* [The problem]: The reply should hold only the lines below beginning at the one with "At what coordinates" and ending at the one with "Image resolution: width=1024", copied exactly, with every picture left out.

* [Source material]:
===
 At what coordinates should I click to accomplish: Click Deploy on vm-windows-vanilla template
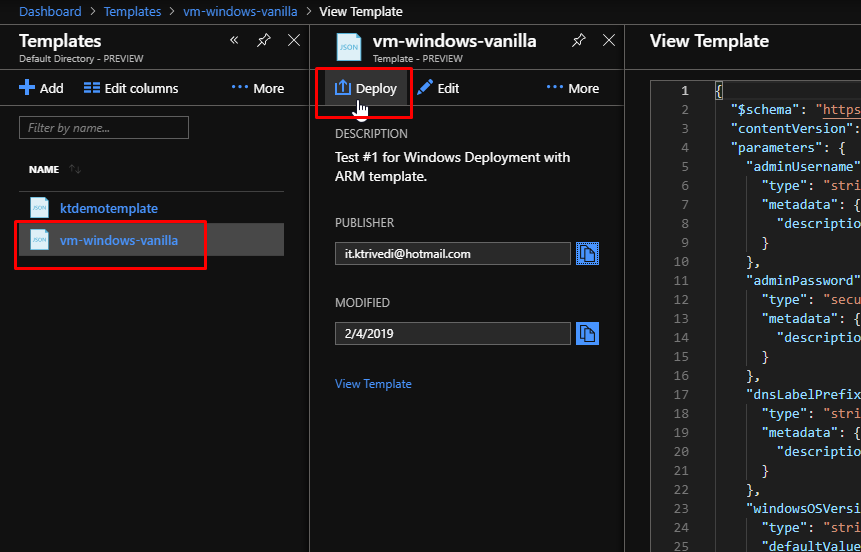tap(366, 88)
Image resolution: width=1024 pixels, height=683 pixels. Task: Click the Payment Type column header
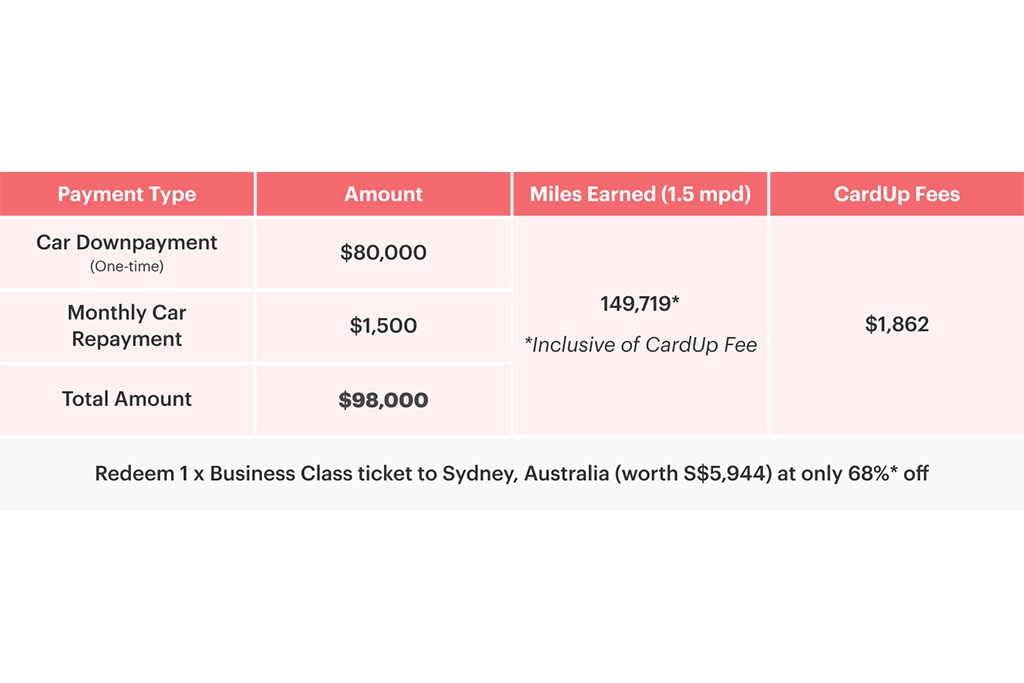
===
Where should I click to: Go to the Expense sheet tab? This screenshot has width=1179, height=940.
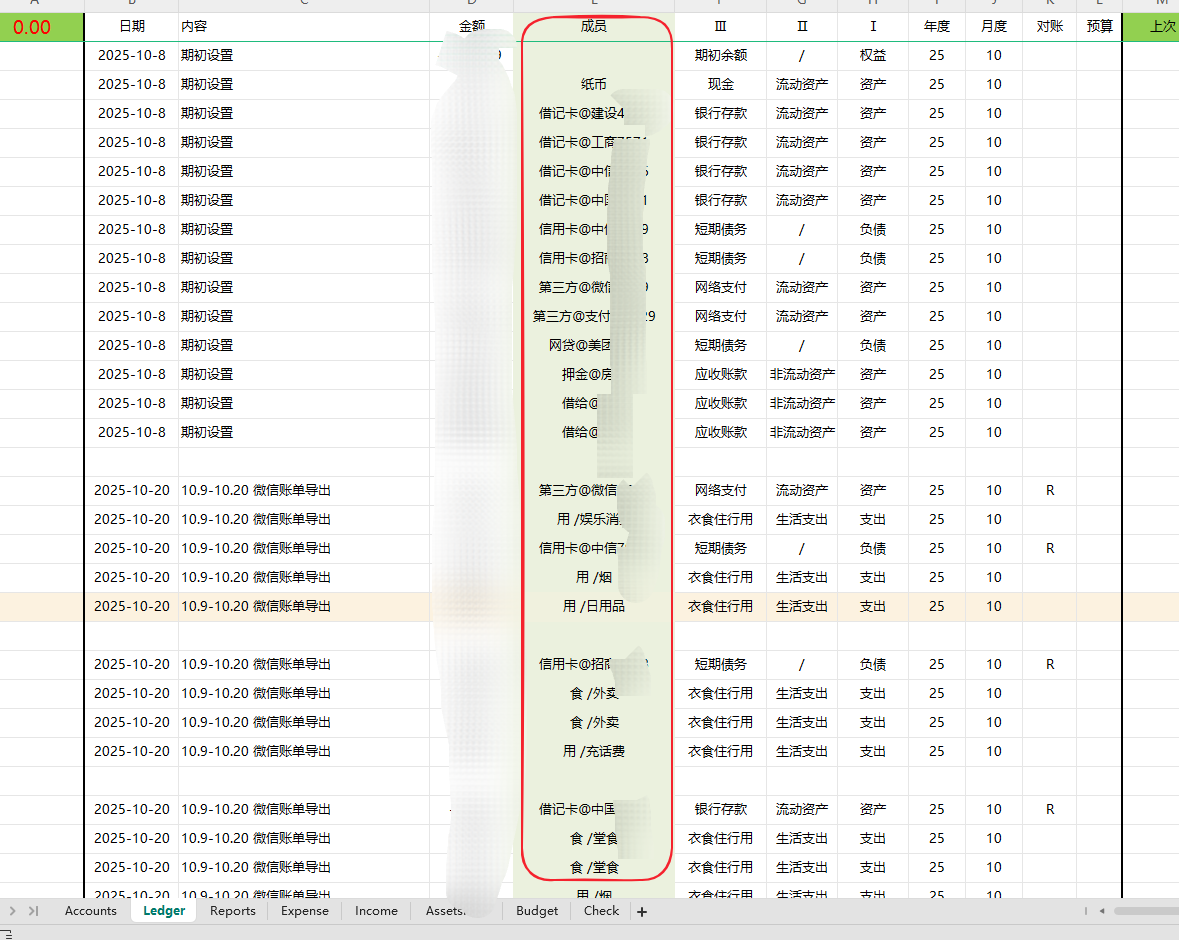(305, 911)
===
* [Exercise answer]:
 At what coordinates should I click to accomplish: Click Deploy on vm-windows-vanilla template
tap(366, 88)
Image resolution: width=1024 pixels, height=683 pixels. Task: Click the Payment Type column header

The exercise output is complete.